***** 本文抜粋
いまどきの青いシャドウだの、ラメだの使ったら「妖怪」です。だから芝居の悪役や幽霊は「青」を使う…。
欧米では、いわゆる「白人」と呼ばれるくくりでも、肌の色も髪や瞳の色がさまざまです。
金髪碧眼、といっても、ほんとに金色の髪、という人は、それほどいません。
金髪、栗色、とび色、赤茶、茶…それに合わせて「瞳」の色も変わります。
外国の小説などを読むと「そのモスグリーンのセーターは、彼女のとび色の瞳によく合っていた」なんて
そんな表現が出てきます。つまり…欧米の女性は、肌の色だけでなく、自分の髪と瞳の色も考えて、
自分に似合う色を選んでいるのですね。
日本は、なにしろずーっと真っ黒け…ま、多少の濃い薄いはあったでしょうけれど…。
つまり、黒い髪と瞳、それに大きく結った髷、それを引き立たせる色や柄が「着物の文化」になったわけです。
元々黒という色は、よく「喪服を着ると誰でも美人」といいますが、誰にでもあうし、どの色にも合うのです。
**********
• [取り組む課題]:
- 1) 本文抜粋によると、芝居の悪役や幽霊には何色が使われるか。
- 2) 本文抜粋から、「金髪、栗色、とび色、赤茶、茶…それに合わせて「瞳」の色も変わります。」を含む語句で始まり「物の文化」になったわけです。」で終わる部分を、一字も変えずに出力せよ。
***** 提供資料
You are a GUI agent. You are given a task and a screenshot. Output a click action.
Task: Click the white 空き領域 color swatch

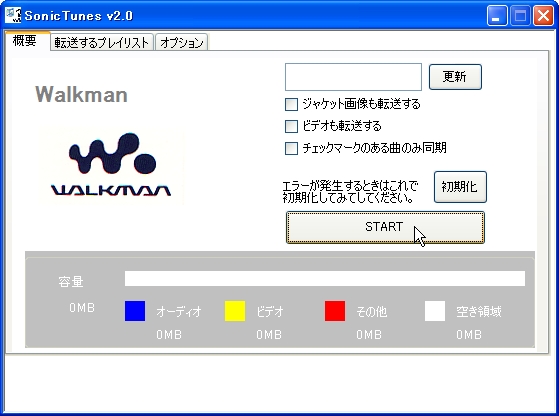tap(435, 311)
**********
• [演習の解答]:
- 1) 青が使われる。

- 2)
金髪、栗色、とび色、赤茶、茶…それに合わせて「瞳」の色も変わります。
外国の小説などを読むと「そのモスグリーンのセーターは、彼女のとび色の瞳によく合っていた」なんて
そんな表現が出てきます。つまり…欧米の女性は、肌の色だけでなく、自分の髪と瞳の色も考えて、
自分に似合う色を選んでいるのですね。
日本は、なにしろずーっと真っ黒け…ま、多少の濃い薄いはあったでしょうけれど…。
つまり、黒い髪と瞳、それに大きく結った髷、それを引き立たせる色や柄が「着物の文化」になったわけです。